> **Requirements**
(1) In the Hadoop utilities text, list the names of every field in the Avro schema whose "name" is "User".
(2) Carry on the Hadoop utilities text from its last sentence.

> **Text segment**
** BEGIN **

Hadoop Configuration Utilities

Utilities for optimizing Hadoop configuration for different file formats and operations.

/**
 * Hadoop configuration utilities
 * Provides optimized configurations for different scenarios
 */
public class HadoopConfigUtils {
    
    /**
     * Get optimized configuration for reading operations
     * @param conf - Base Hadoop configuration
     * @return Configuration optimized for reading
     */
    public static Configuration getReaderConf(Configuration conf);
    
    /**
     * Add shutdown hook for configuration cleanup
     * @param conf - Hadoop configuration
     * @return Configuration with shutdown hook added
     */
    public static Configuration addShutdownHook(Configuration conf);
}

Schema Conversion Examples

Common patterns for converting between different schema formats:

Avro to ORC Schema Conversion

// Example Avro schema
{
  "type": "record",
  "name": "User",
  "fields": [
    {"name": "id", "type": "long"},
    {"name": "name", "type": "string"},
    {"name": "email", "type": ["null", "string"], "default": null},
    {"name": "scores", "type": {"type": "array", "items": "int"}},
    {"name": "metadata", "type": {"type": "map", "values": "string"}}
  ]
}

// Converts to ORC TypeDescription:
// struct<id:bigint,name:string,email:string,scores:array<int>,metadata:map<string,string>>

ORC to Avro Schema Conversion

// ORC TypeDescription: struct<product_id:bigint,product_name:string,price:decimal(10,2)>
// 
// Converts to Avro schema:
{
  "type": "record",
  "name": "Product",
  "fields": [
    {"name": "product_id", "type": "long"},
    {"name": "product_name", "type": "string"},
    {"name": "price", "type": {"type": "bytes", "logicalType": "decimal", "precision": 10, "scale": 2}}
  ]
}

Type Mapping Reference

Common type mappings between Avro and ORC formats:

Avro Type	ORC Type	Notes
`boolean`	`boolean`	Direct mapping
`int`	`int`	Direct mapping
`long`	`bigint`	Direct mapping
`float`	`float`	Direct mapping
`double`	`double`	Direct mapping
`string`	`string`	Direct mapping
`bytes`	`binary`	Direct mapping
`array<T>`	`array<T>`	Recursive type mapping
`map<string,T>`	`map<string,T>`	Recursive type mapping
`record`	`struct`	Field-by-field mapping
`union`	Complex	Requires special handling
`enum`	`string`	Converted to string representation
`fixed`	`binary`	Fixed-length binary

Bootstrap Index Integration

Integration utilities for HFile-based bootstrap indexing with HBase compatibility.

** END **

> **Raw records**
** BEGIN **

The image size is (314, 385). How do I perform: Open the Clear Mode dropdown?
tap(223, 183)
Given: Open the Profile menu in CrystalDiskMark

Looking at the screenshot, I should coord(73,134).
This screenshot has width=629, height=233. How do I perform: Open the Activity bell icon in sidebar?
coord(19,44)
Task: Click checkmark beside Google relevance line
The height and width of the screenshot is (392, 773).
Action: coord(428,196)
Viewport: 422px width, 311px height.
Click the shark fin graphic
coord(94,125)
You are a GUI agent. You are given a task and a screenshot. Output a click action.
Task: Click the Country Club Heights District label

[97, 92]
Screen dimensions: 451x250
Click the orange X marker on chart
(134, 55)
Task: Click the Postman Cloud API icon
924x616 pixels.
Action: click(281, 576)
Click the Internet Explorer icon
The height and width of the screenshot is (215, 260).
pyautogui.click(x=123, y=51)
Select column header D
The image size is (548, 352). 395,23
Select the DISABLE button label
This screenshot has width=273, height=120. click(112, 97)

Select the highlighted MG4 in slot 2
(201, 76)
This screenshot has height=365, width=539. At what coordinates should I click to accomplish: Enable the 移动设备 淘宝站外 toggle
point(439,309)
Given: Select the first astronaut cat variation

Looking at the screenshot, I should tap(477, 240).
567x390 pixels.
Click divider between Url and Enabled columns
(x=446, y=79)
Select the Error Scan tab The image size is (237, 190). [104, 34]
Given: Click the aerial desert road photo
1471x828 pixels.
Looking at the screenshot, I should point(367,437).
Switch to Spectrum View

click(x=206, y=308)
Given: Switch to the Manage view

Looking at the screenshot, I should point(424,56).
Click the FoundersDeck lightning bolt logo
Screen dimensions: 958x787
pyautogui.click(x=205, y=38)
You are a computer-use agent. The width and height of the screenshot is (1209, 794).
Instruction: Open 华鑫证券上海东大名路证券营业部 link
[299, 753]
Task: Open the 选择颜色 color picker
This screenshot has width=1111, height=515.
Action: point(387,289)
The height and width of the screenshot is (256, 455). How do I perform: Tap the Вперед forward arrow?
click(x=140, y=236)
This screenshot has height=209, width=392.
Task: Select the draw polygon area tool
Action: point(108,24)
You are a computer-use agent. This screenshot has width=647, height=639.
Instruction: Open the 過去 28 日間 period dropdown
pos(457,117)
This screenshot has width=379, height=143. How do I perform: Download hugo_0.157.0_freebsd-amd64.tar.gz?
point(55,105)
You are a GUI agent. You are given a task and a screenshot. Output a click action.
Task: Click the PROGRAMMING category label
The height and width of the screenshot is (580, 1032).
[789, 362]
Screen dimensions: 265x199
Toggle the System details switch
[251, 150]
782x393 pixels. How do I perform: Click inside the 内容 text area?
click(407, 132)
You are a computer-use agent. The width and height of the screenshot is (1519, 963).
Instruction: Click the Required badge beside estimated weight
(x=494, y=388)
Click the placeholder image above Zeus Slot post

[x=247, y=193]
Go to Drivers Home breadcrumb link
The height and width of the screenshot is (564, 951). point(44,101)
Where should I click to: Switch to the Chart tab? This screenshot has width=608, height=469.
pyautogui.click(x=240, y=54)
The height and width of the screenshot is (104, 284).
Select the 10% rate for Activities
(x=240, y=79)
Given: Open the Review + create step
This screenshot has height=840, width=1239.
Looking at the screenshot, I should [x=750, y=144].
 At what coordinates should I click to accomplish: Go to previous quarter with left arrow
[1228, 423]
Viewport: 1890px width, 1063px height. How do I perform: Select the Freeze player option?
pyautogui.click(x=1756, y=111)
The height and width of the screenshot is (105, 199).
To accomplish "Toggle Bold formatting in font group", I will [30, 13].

** END **

> **Results of the tasks**
(1) id, name, email, scores, metadata

(2)
/**
 * HFile-based bootstrap index utilities
 * Provides integration with HBase for efficient indexing
 */
public class HFileBootstrapIndex {
    
    /**
     * Key-value comparator for HBase integration
     * Provides proper ordering for HFile operations
     */
    public static class HoodieKVComparator extends CellComparatorImpl {
        // Specialized comparator for Hudi key-value pairs
        // Ensures proper ordering in HFile structures
    }
}

Bootstrap Index Writers and Readers

Specialized classes for reading and writing HFile-based bootstrap indexes.

/**
 * HBase HFile bootstrap index reader
 * Provides efficient reading of bootstrap index data
 */
public class HBaseHFileBootstrapIndexReader {
    // Methods for reading bootstrap index data from HFiles
    // Optimized for HBase storage patterns
}

/**
 * HBase HFile bootstrap index writer  
 * Provides efficient writing of bootstrap index data
 */
public class HBaseHFileBootstrapIndexWriter {
    // Methods for writing bootstrap index data to HFiles
    // Optimized for HBase storage patterns and bulk loading
}

Usage Examples:

import org.apache.hudi.common.util.*;
import org.apache.avro.Schema;
import org.apache.orc.TypeDescription;
import org.apache.parquet.hadoop.metadata.ParquetMetadata;

// Working with Parquet files
HoodieStorage storage = new HoodieHadoopStorage(storagePath, storageConf);
StoragePath parquetFile = new StoragePath("/data/table/partition/file.parquet");

// Read Parquet metadata
ParquetMetadata metadata = ParquetUtils.readMetadata(storage, parquetFile);
System.out.println("Number of rows: " + metadata.getBlocks().get(0).getRowCount());
System.out.println("Number of columns: " + metadata.getFileMetaData().getSchema().getColumns().size());

// Filter row keys from Parquet file
Set<String> keysToFind = Set.of("key1", "key2", "key3");
Set<Pair<String, Long>> foundKeys = ParquetUtils.filterRowKeys(storage, parquetFile, keysToFind);
for (Pair<String, Long> keyRow : foundKeys) {
    System.out.println("Found key: " + keyRow.getLeft() + " at row: " + keyRow.getRight());
}

// Schema conversion between Avro and ORC
String avroSchemaJson = """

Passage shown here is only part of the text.